According to opinion pollsters, Poland was the only one of 25 European Union states in which there was a majority of support for the incumbent U.S. president rather than for his Democratic rival John Kerry.

But now he has been re-elected, most European leaders are ready to bury their past differences with the White House over Iraq and find a way of working with Bush.

In return they hope that, second time around, Bush will be more inclined to make use of multilateral institutions rather than working with "coalitions of the willing" and that he will be more willing to consult with his allies.

The EU and the United States have, for the moment, calmed their trade row over subsidies to Airbus and Boeing. But the Europeans are not hopeful that the U.S. will suddenly change its approach on global warming and the Kyoto agreement.

The Europeans are also frustrated by the weak dollar, which is driving up the level of the euro and making life difficult for European exporters.

Many in Europe were sad to have lost Colin Powell as secretary of state. They felt that he was one of the "listeners" in the Bush administration, even if he did not always get his way when tussling with the Pentagon and with Vice-President Dick Cheney. Nor were they cheered by the survival in the Bush second-term clear out of Defense Secretary Donald Rumsfeld, seen in some quarters as a man keen to play divide and rule with Old Europe and New Europe.

But some see new hope in Powell's replacement, Condoleeza Rice, who said during her Senate confirmation hearings that it was now the time for diplomacy. They noted that she also nodded vigorously towards the use of multilateral institutions and went out of her way to praise the U.S. administration's foes over Iraq, France and Germany, for their efforts to help curb nuclear proliferation.

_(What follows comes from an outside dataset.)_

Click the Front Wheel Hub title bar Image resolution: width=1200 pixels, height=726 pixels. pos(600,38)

The one thing that EU countries would like to see above all from Bush is a real effort to live up to his promises to put new vigor into the Middle East peace process. They hope that, with no re-election to work for this time, he may be prepared to exert greater pressure on the Israeli government to make concessions in the search for peace.

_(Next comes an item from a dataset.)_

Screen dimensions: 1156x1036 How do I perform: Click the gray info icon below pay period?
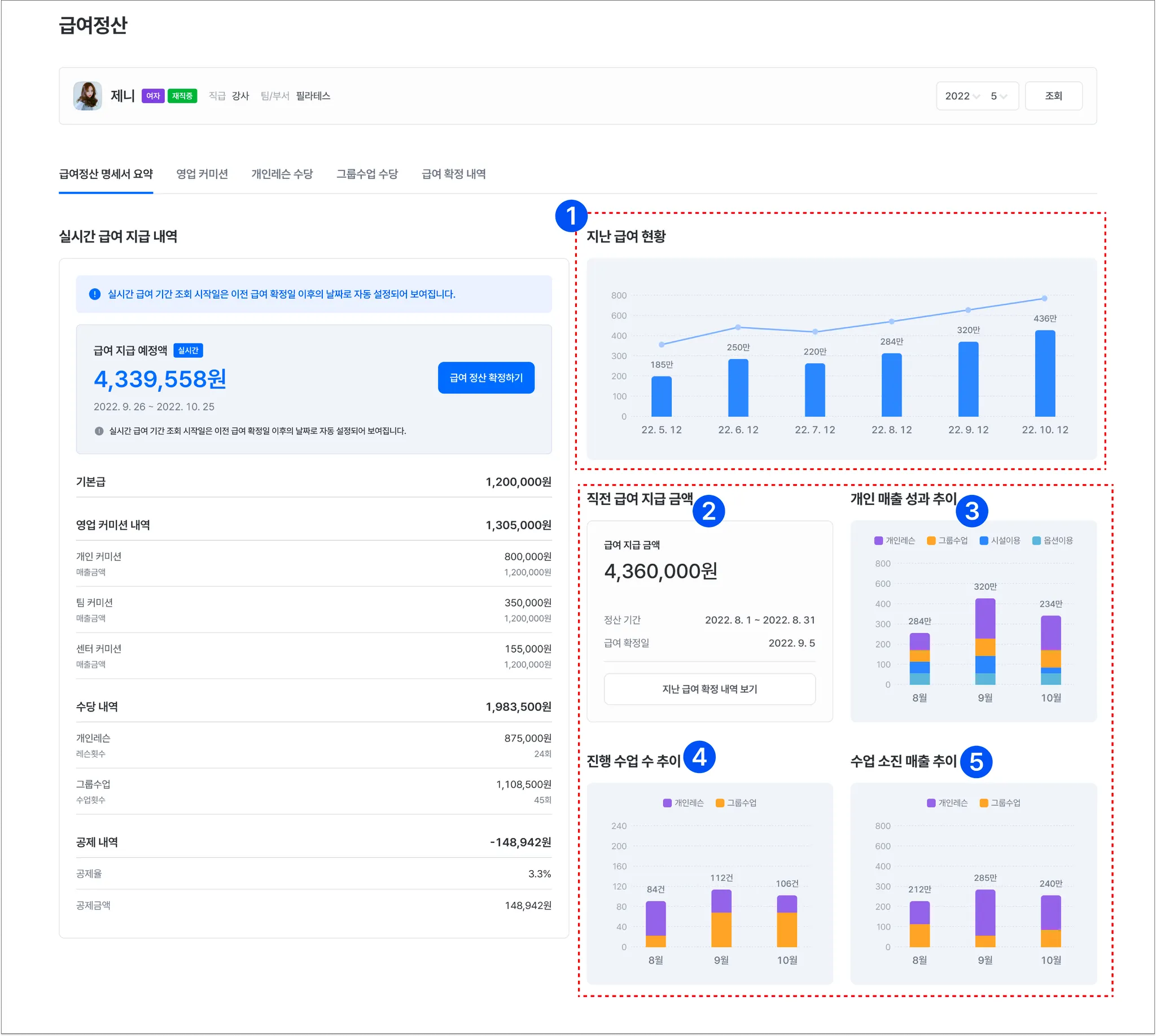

Even Bush's closest ally, British Prime Minister Tony Blair, has signaled his frustration with the lack of progress on the Middle East, to which Bush has pledged to devote as much time and effort as Blair has done to the Northern Ireland peace process.

Potential flash points remain over Syria -- treated as a pariah by the U.S. but recently given privileged trading status by the EU -- and on the question of arms sales to China.

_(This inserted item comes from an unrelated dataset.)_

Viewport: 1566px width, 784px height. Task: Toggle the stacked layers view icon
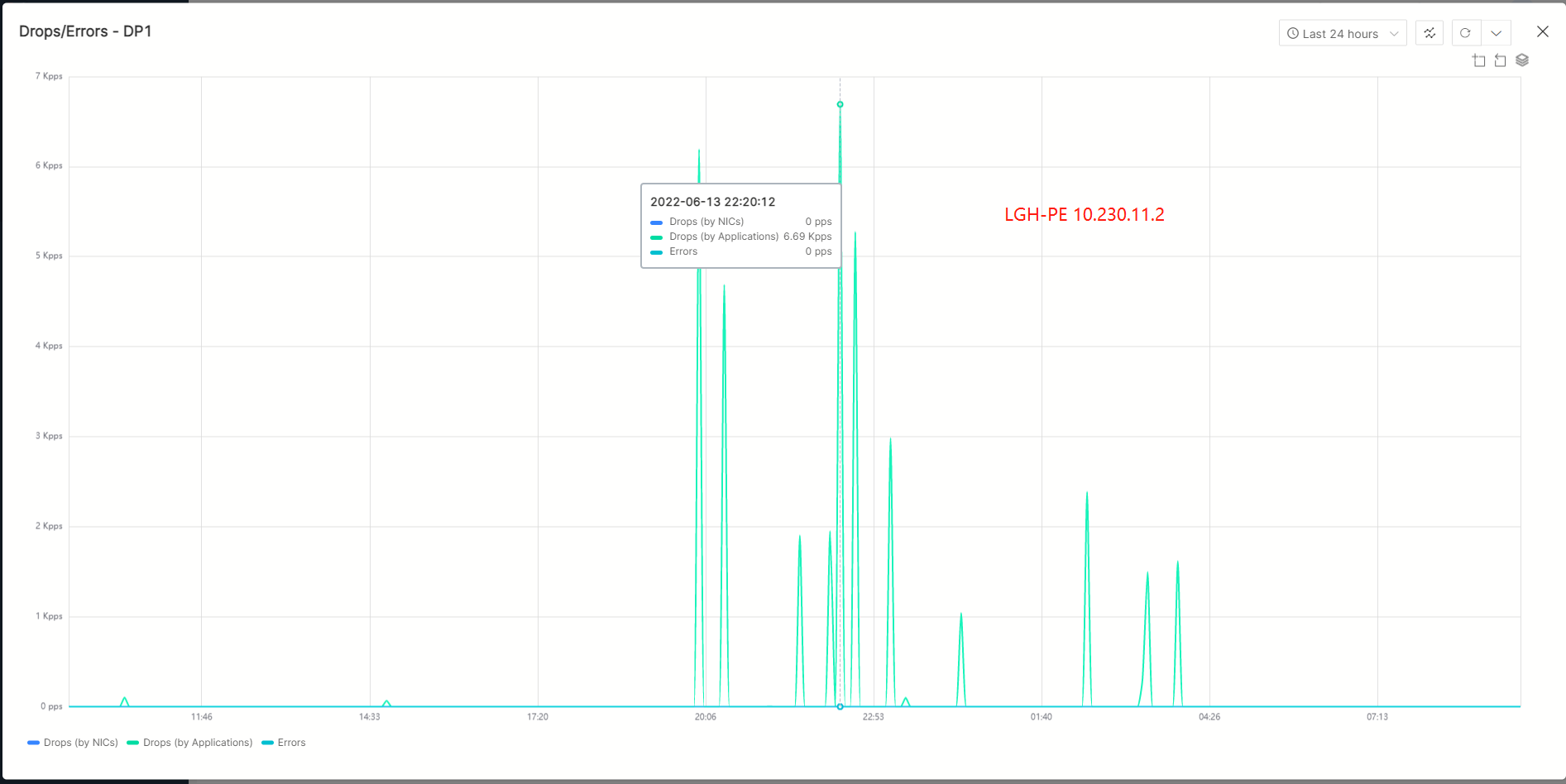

Another hot issue is Iran. The EU -- with efforts led by France, Britain and Germany -- has sought to engage the current leadership in Tehran and to persuade them not to engage in a nuclear armaments program by holding out trade agreements, an approach which is greeted with skepticism in Washington, where stories have surfaced suggesting the U.S. is ready to contemplate military action.

Even an ally like Jack Straw, the British foreign secretary, has declared it "inconceivable" that a second-term Bush administration would bomb Iran, but that is not the way it is seen by some neo-conservative supporters of the president.

On China, Ireland's Prime Minister Bertie Ahern -- in Beijing this week with a group of Irish businessmen -- said that it was likely that the EU would end its arms embargo within the next few months.

Javier Solana, the EU's international affairs policy chief, said after a recent visit to Washington that he did not believe there would be big objections from the U.S. were that to happen. But some U.S. officials have responded that in that case Solana was not listening.

The U.S. remains committed to protecting Taiwan from any bullying by mainland China and would be furious to find itself facing weapons supplied by its NATO allies in Europe if it came to fighting. But the EU is now China's biggest trading partner and even traditional allies like the Dutch and the British support a lifting of the arms embargo.

The EU says the U.S. should not fuss and that it will apply a strict code of conduct on any arms sales to China, but Washington finds that less than reassuring. No moves to end the arms ban are likely though before Bush makes a goodwill visit to the EU and to NATO at the end of February. This early in the new administration's life, no one wants to be provocative.